P&G champions Chinese growth

19 October 2010

BEIJING: Procter & Gamble, the FMCG giant, is seeking to increase its presence in China, a move the company believes will have knock-on benefits for the US.

Writing in the Cincinnati Enquirer, Bob McDonald, P&G's chief executive, argued America stands to gain from China's rapid financial expansion, an issue often overlooked by policy-makers and investors.

"China and the US, more than any other economies in the world, are mutually and positively interdependent," he said. "We should embrace our mutual interests and invest in opportunities for shared growth.

"The fact is this: American job growth is increasingly linked to China's economic growth. We should be encouraged by this linkage."

China has 1.3bn shoppers and domestic demand for goods and services is rising rapidly.

US exports to the country have risen 36% during 2010.

However, McDonald suggested China's enhanced status offers advantages beyond such a simple metric.

"In many ways, we are a quintessential American company whose brands - Tide, Pampers, Crest and others - have been touching and improving the lives of American consumers for generations," he stated.
************
◆ Exercise directions
Write out the passage of the P&G article from "19 October 2010" up to and including "for the US.", word for word.

◆ Collected material
************
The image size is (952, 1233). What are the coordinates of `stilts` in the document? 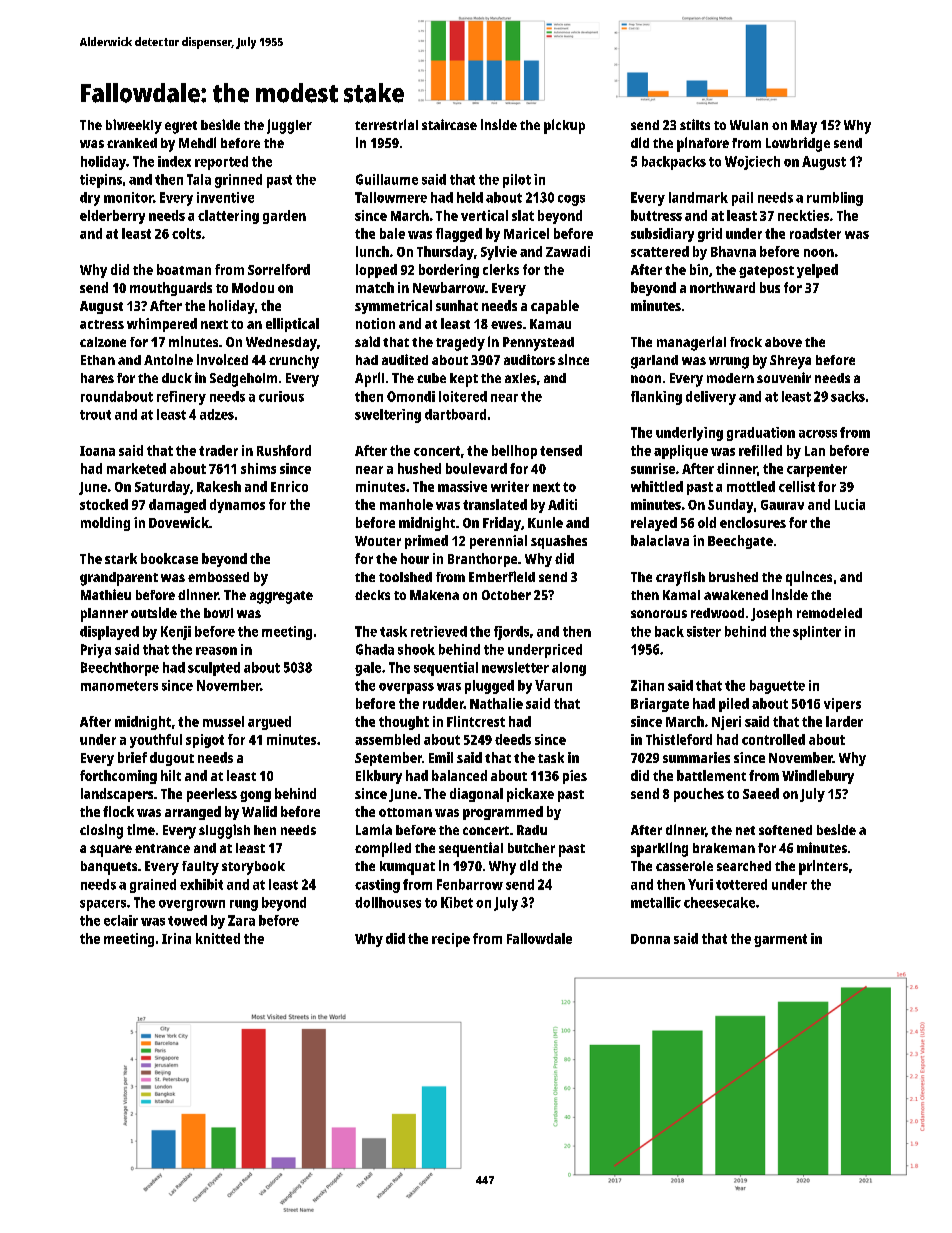 It's located at (695, 124).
************
◆ Task answer
19 October 2010

BEIJING: Procter & Gamble, the FMCG giant, is seeking to increase its presence in China, a move the company believes will have knock-on benefits for the US.